------ Exercise input

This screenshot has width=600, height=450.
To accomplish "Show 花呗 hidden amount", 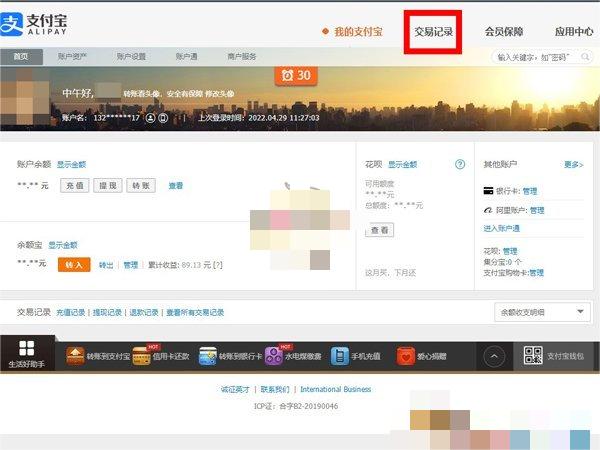I will point(402,164).
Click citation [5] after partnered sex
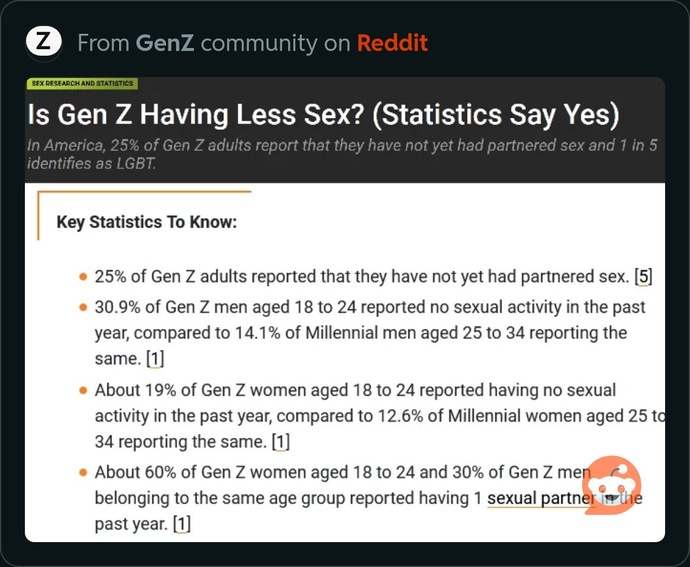The image size is (690, 567). 643,276
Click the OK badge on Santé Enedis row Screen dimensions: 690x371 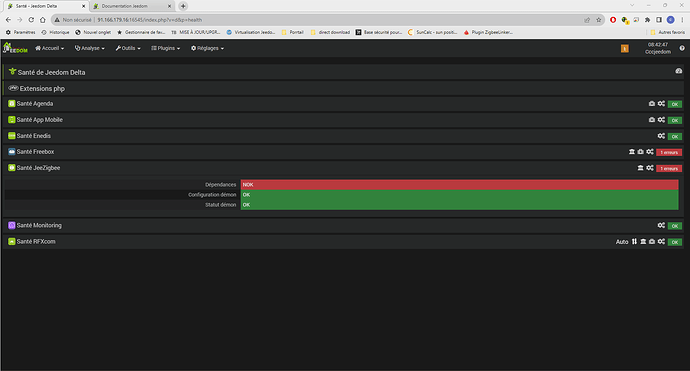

------------

Give again, word for word, the line that contains "Click citation [5] after partnered sex" and every line after it through the end of the entries; omit the pictures.

### Result
Click citation [5] after partnered sex
The image size is (690, 567). 643,276
Click the OK badge on Santé Enedis row Screen dimensions: 690x371 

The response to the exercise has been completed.